> Exercise objective: Lines from the line with "Image resolution: width=317" to the line with "Task: Go to the Industries menu item" in the entries below, and only those, must be output exactly, with both ends included.

> The data:

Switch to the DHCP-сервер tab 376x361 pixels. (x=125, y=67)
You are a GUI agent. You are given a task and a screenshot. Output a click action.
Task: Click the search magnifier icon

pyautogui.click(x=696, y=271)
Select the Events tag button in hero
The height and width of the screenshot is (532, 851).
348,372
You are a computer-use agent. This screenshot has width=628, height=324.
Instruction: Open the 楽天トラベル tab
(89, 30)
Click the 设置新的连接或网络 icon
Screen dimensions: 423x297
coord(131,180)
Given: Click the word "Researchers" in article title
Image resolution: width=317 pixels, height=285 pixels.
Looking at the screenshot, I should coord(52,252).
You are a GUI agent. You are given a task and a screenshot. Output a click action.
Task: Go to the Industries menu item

==

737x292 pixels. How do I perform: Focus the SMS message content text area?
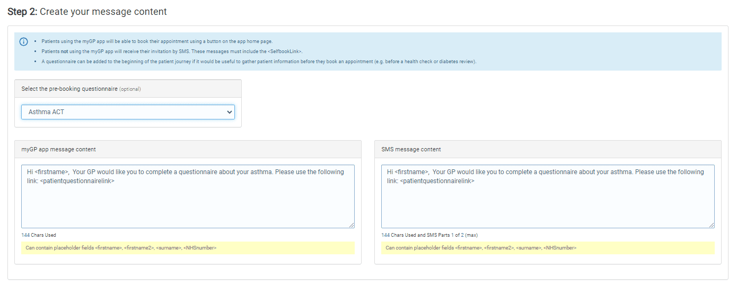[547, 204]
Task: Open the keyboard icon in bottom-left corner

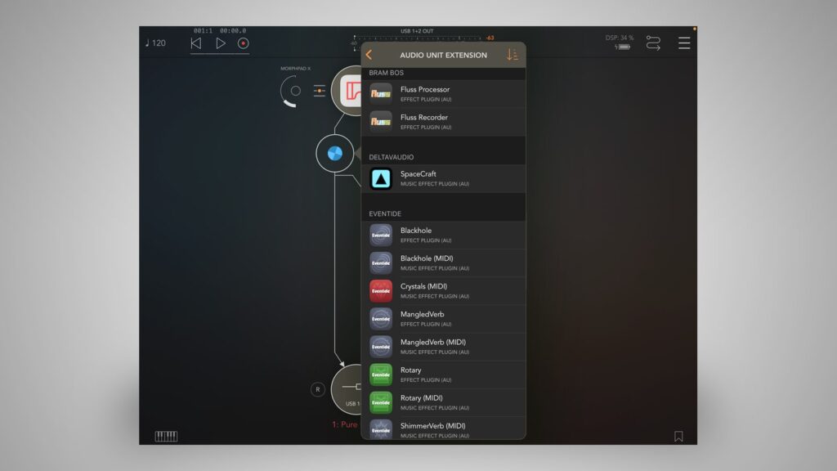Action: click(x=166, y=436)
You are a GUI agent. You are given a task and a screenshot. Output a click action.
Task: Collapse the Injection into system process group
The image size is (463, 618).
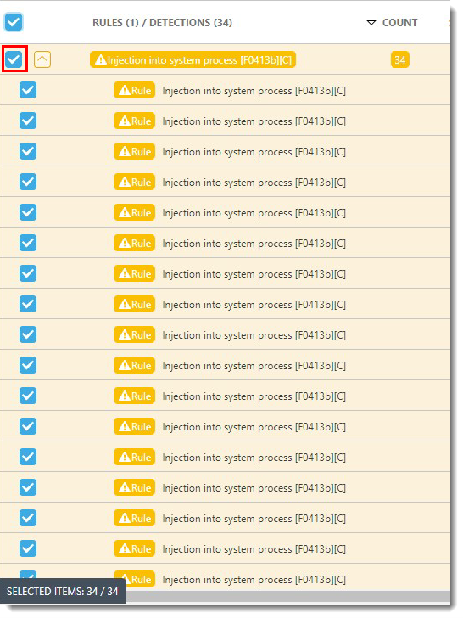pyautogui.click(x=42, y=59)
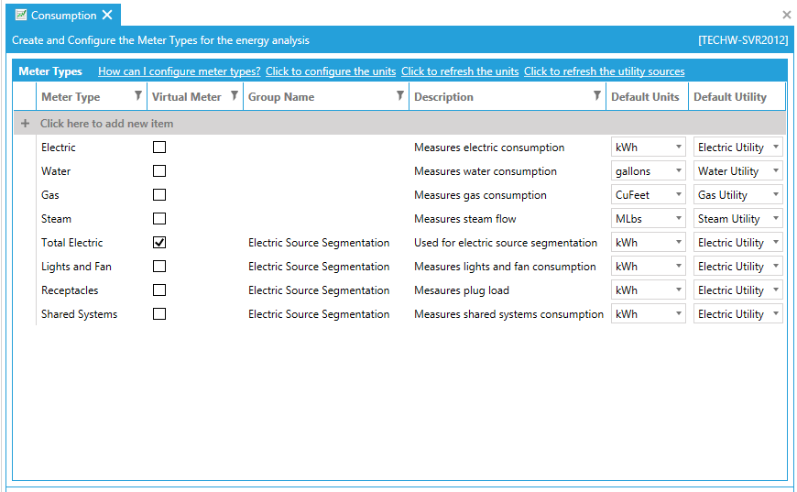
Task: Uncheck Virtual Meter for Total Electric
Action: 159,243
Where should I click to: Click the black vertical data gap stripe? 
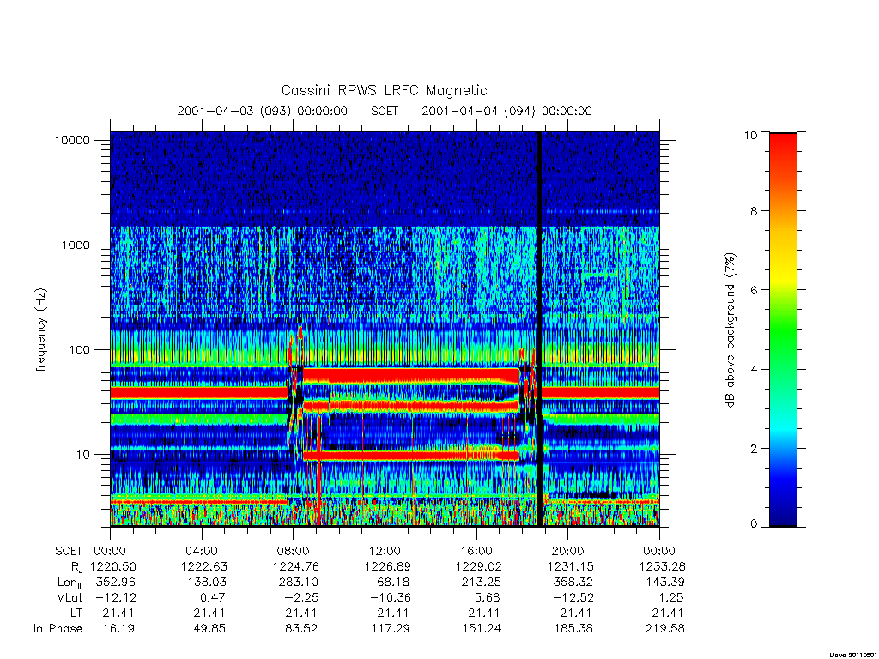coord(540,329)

* * *

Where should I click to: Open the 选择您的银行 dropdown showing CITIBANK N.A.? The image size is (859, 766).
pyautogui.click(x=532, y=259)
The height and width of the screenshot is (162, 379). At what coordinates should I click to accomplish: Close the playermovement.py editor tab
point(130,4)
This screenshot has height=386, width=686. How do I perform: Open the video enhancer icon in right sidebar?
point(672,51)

> Task answer:
Image resolution: width=317 pixels, height=285 pixels.
Looking at the screenshot, I should coord(52,252).
You are a GUI agent. You are given a task and a screenshot. Output a click action.
Task: Go to the Industries menu item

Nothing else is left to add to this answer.